気性の激しい人間であったはずが、最近は殆ど話さなくなったクリストファー。精気のない瞳でじっと一点を見ていることが増えた。
登校することも少なくなり、部屋に閉じこもるような生活を送っている。
国の意向では、従兄弟であるルーカスの結婚式には出来る限り出席せよということであったため、従者は急かすようにクリストファーに確認をしていた。
気の抜けたような返事をするクリストファーの内面で、黒い靄だったものは彼の心の内を覗き見る。
宿主である青年はとある国の王子で、その婚約者に強い劣等感を持っている。屈折した想いに黒い靄だったものは首を傾げながらも、全く動じることも無く対応する婚約者に興味を持った。

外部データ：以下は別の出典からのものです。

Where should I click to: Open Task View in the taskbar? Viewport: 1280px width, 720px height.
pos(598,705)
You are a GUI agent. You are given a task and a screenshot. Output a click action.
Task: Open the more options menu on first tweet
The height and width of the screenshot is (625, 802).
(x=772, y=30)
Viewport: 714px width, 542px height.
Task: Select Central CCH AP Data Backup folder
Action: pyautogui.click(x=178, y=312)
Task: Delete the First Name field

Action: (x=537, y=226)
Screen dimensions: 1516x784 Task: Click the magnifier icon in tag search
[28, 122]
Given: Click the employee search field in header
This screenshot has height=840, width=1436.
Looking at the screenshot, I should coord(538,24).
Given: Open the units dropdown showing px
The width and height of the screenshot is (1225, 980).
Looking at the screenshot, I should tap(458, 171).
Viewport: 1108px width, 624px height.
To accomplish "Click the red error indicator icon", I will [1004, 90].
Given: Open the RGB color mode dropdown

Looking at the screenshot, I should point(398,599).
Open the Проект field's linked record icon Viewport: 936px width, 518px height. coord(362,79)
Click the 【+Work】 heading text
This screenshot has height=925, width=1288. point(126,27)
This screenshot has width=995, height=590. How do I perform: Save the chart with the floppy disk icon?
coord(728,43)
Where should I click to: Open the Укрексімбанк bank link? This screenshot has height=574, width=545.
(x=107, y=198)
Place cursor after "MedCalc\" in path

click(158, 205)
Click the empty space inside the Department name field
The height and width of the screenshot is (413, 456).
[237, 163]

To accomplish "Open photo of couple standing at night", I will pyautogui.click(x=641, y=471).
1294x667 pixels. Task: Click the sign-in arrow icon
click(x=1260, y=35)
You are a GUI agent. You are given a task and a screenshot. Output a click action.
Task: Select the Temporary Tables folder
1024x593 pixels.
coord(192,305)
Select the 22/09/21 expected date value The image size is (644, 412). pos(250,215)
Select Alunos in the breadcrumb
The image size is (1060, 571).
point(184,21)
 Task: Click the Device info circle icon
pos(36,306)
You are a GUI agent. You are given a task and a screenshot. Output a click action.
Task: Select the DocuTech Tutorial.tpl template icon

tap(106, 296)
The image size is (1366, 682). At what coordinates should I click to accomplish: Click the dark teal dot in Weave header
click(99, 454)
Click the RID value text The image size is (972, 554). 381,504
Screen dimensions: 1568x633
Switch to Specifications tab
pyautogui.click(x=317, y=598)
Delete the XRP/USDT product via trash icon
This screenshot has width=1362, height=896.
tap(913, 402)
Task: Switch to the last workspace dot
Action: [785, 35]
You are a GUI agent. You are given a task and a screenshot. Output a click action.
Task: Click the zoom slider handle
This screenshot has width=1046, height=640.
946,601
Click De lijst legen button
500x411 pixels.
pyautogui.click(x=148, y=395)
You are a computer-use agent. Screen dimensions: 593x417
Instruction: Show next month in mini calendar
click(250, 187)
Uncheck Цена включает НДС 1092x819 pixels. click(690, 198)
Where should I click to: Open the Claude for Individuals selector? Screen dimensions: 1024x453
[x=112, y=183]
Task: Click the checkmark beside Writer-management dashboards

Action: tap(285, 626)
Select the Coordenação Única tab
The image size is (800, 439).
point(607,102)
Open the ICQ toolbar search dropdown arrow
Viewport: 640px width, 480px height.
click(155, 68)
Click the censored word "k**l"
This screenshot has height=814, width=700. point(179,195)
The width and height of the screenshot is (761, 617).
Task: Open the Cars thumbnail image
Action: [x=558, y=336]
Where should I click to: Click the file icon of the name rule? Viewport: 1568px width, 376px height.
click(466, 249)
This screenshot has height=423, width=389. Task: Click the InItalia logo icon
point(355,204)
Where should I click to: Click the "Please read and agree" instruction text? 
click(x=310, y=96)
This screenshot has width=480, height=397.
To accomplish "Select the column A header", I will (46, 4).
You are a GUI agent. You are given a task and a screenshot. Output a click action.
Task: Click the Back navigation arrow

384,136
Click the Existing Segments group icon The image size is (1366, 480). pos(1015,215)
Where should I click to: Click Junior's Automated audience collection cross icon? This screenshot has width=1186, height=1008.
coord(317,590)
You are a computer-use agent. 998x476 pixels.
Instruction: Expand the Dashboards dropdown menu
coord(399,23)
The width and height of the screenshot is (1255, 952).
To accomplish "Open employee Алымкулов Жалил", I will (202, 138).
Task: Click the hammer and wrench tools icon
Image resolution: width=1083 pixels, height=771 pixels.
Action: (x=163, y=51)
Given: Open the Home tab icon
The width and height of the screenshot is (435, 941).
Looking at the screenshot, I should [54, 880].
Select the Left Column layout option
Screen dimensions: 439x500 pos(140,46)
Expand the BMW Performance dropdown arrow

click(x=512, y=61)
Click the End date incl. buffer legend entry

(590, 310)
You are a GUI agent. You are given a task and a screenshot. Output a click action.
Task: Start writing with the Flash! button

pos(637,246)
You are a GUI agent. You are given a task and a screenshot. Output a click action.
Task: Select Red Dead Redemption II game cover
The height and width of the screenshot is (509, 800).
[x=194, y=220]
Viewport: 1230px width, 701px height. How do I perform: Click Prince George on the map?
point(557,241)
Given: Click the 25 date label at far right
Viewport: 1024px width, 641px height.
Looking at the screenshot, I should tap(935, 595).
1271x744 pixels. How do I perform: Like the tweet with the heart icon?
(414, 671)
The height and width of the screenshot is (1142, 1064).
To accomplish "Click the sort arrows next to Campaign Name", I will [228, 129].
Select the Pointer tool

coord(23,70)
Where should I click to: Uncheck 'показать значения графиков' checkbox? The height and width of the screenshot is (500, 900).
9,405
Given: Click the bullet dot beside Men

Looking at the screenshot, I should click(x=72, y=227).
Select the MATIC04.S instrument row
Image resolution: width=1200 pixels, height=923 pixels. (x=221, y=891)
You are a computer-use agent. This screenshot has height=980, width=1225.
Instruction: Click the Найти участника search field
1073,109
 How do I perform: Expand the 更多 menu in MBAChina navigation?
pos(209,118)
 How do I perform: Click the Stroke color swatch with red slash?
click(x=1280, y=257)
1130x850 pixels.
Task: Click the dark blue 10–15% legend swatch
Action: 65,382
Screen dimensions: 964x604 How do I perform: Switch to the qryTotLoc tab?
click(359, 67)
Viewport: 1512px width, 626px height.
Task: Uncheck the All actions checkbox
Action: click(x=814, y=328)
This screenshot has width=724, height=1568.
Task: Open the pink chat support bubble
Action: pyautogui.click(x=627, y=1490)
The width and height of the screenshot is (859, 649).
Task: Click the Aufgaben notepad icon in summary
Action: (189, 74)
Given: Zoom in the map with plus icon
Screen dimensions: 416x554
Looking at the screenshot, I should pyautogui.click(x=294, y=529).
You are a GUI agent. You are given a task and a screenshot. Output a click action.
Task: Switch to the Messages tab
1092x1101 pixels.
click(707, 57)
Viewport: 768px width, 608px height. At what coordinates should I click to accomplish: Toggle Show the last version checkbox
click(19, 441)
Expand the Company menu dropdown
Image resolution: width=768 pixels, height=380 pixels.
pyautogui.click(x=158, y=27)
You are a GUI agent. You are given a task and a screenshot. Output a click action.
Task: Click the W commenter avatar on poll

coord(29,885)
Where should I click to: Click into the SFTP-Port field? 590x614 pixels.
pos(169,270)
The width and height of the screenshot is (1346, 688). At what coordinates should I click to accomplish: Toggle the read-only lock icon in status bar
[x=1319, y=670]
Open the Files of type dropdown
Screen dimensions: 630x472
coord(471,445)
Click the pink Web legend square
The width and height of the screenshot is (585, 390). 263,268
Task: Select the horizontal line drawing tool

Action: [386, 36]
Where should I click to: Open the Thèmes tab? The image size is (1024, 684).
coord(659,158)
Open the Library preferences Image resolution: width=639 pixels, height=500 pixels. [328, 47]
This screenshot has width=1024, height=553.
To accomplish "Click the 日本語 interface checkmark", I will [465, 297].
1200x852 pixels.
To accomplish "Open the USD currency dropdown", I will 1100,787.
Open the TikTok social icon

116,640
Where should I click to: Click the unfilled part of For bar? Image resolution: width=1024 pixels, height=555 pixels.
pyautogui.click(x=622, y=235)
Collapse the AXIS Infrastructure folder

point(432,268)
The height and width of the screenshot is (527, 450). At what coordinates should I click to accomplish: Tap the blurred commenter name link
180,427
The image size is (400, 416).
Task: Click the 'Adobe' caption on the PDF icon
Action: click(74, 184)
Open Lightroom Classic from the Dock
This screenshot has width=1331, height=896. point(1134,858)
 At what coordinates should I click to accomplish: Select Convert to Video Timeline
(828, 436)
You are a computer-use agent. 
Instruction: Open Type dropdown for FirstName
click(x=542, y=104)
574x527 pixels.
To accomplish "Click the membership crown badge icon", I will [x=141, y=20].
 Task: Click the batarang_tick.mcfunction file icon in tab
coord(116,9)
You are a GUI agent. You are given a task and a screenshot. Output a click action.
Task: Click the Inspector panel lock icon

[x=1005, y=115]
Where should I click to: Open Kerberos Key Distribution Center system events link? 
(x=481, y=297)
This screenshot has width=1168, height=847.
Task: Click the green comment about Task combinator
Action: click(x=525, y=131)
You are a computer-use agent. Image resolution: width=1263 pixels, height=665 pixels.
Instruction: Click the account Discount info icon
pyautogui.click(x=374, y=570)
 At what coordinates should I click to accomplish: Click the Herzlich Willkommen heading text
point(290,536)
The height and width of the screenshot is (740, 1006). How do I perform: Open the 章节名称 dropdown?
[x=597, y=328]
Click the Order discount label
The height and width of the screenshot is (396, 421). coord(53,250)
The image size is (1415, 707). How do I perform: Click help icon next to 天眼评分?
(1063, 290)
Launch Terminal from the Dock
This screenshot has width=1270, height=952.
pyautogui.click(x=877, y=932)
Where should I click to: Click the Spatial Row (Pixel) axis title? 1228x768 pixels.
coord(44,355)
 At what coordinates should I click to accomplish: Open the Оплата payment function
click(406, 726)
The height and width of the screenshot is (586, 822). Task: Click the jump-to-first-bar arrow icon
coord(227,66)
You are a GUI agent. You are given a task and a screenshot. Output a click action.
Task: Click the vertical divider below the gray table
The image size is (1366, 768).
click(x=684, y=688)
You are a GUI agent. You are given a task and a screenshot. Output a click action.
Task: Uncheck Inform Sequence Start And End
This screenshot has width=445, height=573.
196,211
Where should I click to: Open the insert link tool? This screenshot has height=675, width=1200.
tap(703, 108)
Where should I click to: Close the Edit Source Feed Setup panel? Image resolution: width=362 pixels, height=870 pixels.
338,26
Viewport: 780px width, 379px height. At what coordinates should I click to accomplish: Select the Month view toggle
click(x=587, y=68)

婚約者……元婚約者と言ったほうが良いのだろうか。彼女は力のある魔法使いに師事しているのであろう。水鏡の術でのやり取りが驚きと強い腹立だしさを持って、宿主の心の中を渦巻いているのが見えた。
(呪いとな……)
面白い。
ただのハッタリなのであろうが、非常に興味がそそられた。
綺麗な存在が声高らかに正論で批判する姿を見て、黒い靄だったものは歓喜する。
(高潔な精神を持つ者が、恐怖に歪む顔を見るのも面白い。彼女は今何処にいるのだろうか……)
もしも顔があったならば、ニタリと笑っていたことだろう。
クリストファーが顔を歪ませて笑いのような表情を浮かべた。
「……王子……?」
同じ言葉を繰り返していた従者が、恐る恐る、怯えたような声で問いかける。
ガラス玉のような瞳で従者を見据えると、クリストファーは感情の見えない表情で口を開いた。
「行カヌ、ト言ッテオル」
従者が口を開いたところに、立ち上がって腕を伸ばした。手のひらで拒絶するように遮り、ゆっくりと従者の視線と己の視線を合わせる。
「そ……っ……」
そして伸ばした指を軽く従者の眉間に当てると、従者は一瞬目を見開いてからくずおれた。
クリストファーは、いや、クリストファーの身体を使った黒い靄だったものは、手のひらを大きく握ったり開いたりしてみては、馴染み具合を確認する。
「……悪クナイ……」
ククク、と笑みを湛えると、何もない空間に腕を伸ばしては、一瞬にして大きな魔法陣を展開する。
そして一歩前に出ると、静かに魔法陣の中に呑まれて行った。